Beyond this singular decision, property rights have been increasingly eroded as long as socialism has expanded in American government and culture. On its face, socialism—the, to some, outwardly beautiful, natural child of communism—emphasizes the larger group, in this case, the state, at the expense of the individual. It engulfs a person under wave after wave of restrictive laws and social programs that make him both increasingly subject to and dependent on the state, since his wages are confiscated through heavy taxation and government services are proffered in return.

As the socialist state approaches outright communism, it further curbs private ownership and simultaneously nationalizes both land and critical business sectors (utilities, communications, transportation, etc.).

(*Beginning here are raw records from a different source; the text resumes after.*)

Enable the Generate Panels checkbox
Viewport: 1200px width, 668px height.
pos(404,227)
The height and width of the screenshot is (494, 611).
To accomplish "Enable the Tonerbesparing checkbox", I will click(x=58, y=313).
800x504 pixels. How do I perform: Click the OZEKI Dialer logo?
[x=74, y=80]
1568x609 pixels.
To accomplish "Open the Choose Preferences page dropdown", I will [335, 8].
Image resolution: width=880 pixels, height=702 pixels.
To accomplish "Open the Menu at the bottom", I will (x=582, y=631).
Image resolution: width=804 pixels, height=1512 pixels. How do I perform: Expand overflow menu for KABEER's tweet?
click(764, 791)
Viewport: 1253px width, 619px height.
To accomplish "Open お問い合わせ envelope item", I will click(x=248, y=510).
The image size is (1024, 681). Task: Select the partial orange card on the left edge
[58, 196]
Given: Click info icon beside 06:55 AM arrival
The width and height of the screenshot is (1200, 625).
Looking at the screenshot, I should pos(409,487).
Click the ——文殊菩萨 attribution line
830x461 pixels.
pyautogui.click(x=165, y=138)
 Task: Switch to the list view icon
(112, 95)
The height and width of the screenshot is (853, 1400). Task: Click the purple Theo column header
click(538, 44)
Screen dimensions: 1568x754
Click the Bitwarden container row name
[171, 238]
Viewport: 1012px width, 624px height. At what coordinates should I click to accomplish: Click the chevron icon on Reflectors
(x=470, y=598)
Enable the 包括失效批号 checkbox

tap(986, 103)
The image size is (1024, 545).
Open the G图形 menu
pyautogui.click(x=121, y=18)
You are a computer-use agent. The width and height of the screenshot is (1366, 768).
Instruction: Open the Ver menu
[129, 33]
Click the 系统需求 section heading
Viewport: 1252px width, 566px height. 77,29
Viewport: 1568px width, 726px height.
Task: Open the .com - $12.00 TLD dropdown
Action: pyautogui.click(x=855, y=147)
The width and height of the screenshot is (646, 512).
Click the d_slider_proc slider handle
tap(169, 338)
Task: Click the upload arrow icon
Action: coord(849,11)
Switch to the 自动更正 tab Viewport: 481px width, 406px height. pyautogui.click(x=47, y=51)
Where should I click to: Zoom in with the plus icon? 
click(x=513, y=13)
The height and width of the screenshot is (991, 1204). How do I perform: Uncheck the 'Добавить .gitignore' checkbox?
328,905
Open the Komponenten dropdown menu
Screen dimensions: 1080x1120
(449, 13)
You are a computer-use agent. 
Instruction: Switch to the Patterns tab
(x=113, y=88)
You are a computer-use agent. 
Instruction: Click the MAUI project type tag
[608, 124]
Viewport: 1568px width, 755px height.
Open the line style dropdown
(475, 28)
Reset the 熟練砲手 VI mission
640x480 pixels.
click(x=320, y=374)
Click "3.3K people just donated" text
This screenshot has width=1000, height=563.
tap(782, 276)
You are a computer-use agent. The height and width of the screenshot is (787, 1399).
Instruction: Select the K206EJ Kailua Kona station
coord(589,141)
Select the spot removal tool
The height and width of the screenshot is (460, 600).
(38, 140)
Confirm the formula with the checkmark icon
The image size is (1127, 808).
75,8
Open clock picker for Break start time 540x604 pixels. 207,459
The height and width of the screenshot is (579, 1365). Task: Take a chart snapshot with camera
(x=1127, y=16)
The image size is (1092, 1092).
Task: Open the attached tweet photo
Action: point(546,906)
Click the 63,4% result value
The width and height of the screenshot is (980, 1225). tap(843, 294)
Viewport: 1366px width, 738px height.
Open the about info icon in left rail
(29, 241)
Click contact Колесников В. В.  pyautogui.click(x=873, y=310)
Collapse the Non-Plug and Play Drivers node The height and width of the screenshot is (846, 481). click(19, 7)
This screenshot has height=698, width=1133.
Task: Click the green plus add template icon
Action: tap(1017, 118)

Though the U.S. has not reached this point—and fortunately the American psyche is highly sensitive to restrictions on private ownership—the process is underway, as growing federal holdings, extensive environmental building restrictions, and numerous centrally planned “growth” schemes indicate.

While some try to see a biblical basis for socialism in the experience of the early church (for instance, Acts 2:44), the overwhelming perspective of the Bible upholds private property rights. As early as Abraham (Genesis 23:17-18), God’s people are shown buying and selling all manner of property. Moreover, the laws God gave to Israel concerning property assume individual ownership—indeed, one could say that the tenth commandment (Exodus 20:17: “You shall not covet your neighbor’s house,” etc.) makes property ownership a sacred right. Each person is to be satisfied with what God has blessed him and not crave what his neighbor owns.

Bits of biblical property law appear throughout the Old Testament, as in Deuteronomy 19:14, “You shall not remove your neighbor's landmark, which the men of old have set, in your inheritance which you will inherit in the land. . . .” Simply put, each individual or family owned specific plots of land whose boundaries were not to be violated. God later promises terrible retribution on Judah for doing just this: “The princes of Judah are like those who remove a landmark; I will pour out My wrath on them like water” (Hosea 5:10).

A main feature of the Jubilee was the repossession of land by its original owner, even if he had been forced to sell it due to debt in the intervening years (Leviticus 25:13-17). God set down rather strict rules regarding the sale and purchase of family lands so that Israelite society would have its base in individually owned properties that remained within families through inheritance. For example, when Ahab pressures Naboth to give him his vineyard, the Jezreelite responds, “The LORD forbid that I should give the inheritance of my fathers to you!” (I Kings 21:3). After Naboth is dead through Jezebel’s machinations, and Ahab has taken possession of the vineyard, God harshly condemns their blatant abuse of authority, cursing them to ignominious deaths (verses 17-24).

In the New Testament account of Ananias and Sapphira’s sin, Peter voices the basic, biblical principle of private property ownership: “While it [their land] remained, was it not your own? And after it was sold, was it [the profit] not in your own control?” (Acts 5:4). Even while the brethren “had all things in common” (Acts 4:32), private property rights were not set aside. The entire New Testament operates under this view, to the point that the Mark of the Beast involves abolishing true Christians’ right to buy and sell (Revelation 13:17).

God believes in ownership: “For the world is Mine, and all its fullness” (Psalm 50:12). He allows us to own things under Him to teach us wonderful lessons pertaining to stewardship and authority so that we can learn to be more like Him and eventually exercise great responsibility in His Kingdom (see the parable of the minas in Luke 19:11-27). Sadly, the ever-weakening right to property in this nation is another state of affairs that exposes just how far America has drifted from God and biblical principles.